19. Mai 2009

Zitat des Tages: "Der Friedensprozeß ist eine Chimäre". George Friedmans Analyse zu Netanyahus Besuch in Washington

... the entire peace process — including the two-state solution — is a chimera. Neither side can live with what the other can offer.

(... der ganze Friedensprozeß - einschließlich der Zweistaaten- Lösung - ist eine Chimäre. Keine Seite kann mit dem leben, was die andere anbieten kann.)

George Friedman gestern bei Stratfor zu Netanyahus Besuch in Washington.

Kommentar: Wie so oft liefert George Friedman eine nüchterne Analyse der Interessen, die hinter den Verlautbarungen für die Medien und das Publikum stecken.

Aus seiner Sicht ist niemand an einer Zweistaaten- Lösung im Nahen Osten interessiert. Er nennt dafür die folgenden Gründe:
  • First, at present there are two Palestinian entities, Gaza and the West Bank, which are hostile to each other.

  • Second, the geography and economy of any Palestinian state would be so reliant on Israel that independence would be meaningless; geography simply makes the two-state proposal almost impossible to implement.

  • Third, no Palestinian government would have the power to guarantee that rogue elements would not launch rockets at Israel, potentially striking at the Tel Aviv- Jerusalem corridor, Israel’s heartland.

  • And fourth, neither the Palestinians nor the Israelis have the domestic political coherence to allow any negotiator to operate from a position of confidence. Whatever the two sides negotiated would be revised and destroyed by their political opponents, and even their friends.

  • Erstens gibt es im Augenblick zwei palästinensische Gebilde, Gaza und die Westbank, die einander feindlich gegenüberstehen.

  • Zweitens wäre jeder Palästinenser- Staat aus Gründen der Geographie und der Wirtschaft derart auf Israel angewiesen, daß Unabhängigkeit sinnlos wäre; die Geographie macht es so gut wie unmöglich, den Zwei- Staaten- Plan zu realisieren.

  • Drittens hätte keine palästinensische Regierung die Macht, zu garantieren, daß schurkische Elemente nicht Raketen auf Israel abfeuern würden; diese hätten die Möglichkeit, den Korridor Tel Aviv- Jerusalem zu treffen, das Herzland Israels.

  • Und viertens haben weder die Palästinenser noch die Israelis das innenpolitische Einvernehmen, das es einem Verhandlungsführer ermöglichen würde, verbindliche Zusagen zu machen. Was auch immer die beiden Seiten aushandelten, würde von ihren politischen Gegnern, sogar ihre Freunden, revidiert und zerstört werden.
  • Warum also das ganze Verhandlungstheater?
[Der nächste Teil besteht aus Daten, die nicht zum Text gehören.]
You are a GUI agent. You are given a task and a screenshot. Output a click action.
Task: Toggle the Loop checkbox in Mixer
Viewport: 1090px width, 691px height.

    Die arabischen Staten, schreibt Friedman, hätten zwar kein Interesse an einem Palästinenser- Staat; sie müßten aber auf eine Pro- Palästina- Stimmung in Teilen ihrer Bevölkerung Rücksicht nehmen: "The states’ challenge, accordingly, is to appear to be doing something on behalf of the Palestinians while in fact doing nothing" - die Herausforderung an diese Staaten sei es also, scheinbar etwas für die Palästinenser zu tun, während sie in Wahrheit nichts tun.

    Die USA ihrerseits seien an guten Beziehungen zu diesen Staaten interessiert und bemühten sich deshalb, den Eindruck zu erwecken, sie reagierten auf Druck ihrer Regierungen - "while being careful to achieve nothing"; während sie darauf bedacht seien, nichts zustande zu bringen.

    Was Israel angeht, so sieht Friedman vor allem die innenpolitischen Interessen Netanyahus und den Aspekt der Weltmeinung. Netanyahu hätte, so Friedman, gern eine große Nahost- Konferenz, in der die Araber unisono Israel verurteilen würden:

    "This would shore up the justification for Netanyahu’s policies domestically while simultaneously creating a framework for reshaping world opinion by showing an Israel isolated among hostile states" - das würde Netanyahus Politik innenpolitisch rechtfertigen und in der Weltbildung das Bild von einem isolierten Israel formen, umgeben von Feinden.

    Friedmans Fazit ist nüchtern und klingt zynisch:
    So the peace process will continue, no one will expect anything from it, the Palestinians will remain isolated and wars regularly will break out. The only advantage of this situation from the U.S. point of view it is that it is preferable to all other available realities.

    So wird der Friedensprozeß weitergehen, niemand wird irgend etwas davon erwarten, die Palästinenser werden isoliert bleiben, mit Regelmäßigkeit werden Kriege ausbrechen. Aus der Sicht der USA ist das einzige Vorteilhafte an dieser Situation, daß sie immer noch besser ist als jede andere verfügbare Realität.
    Das sind nur einige Auszüge aus George Friedmans Artikel. Ich empfehle, ihn komplett zu lesen. Es lohnt sich.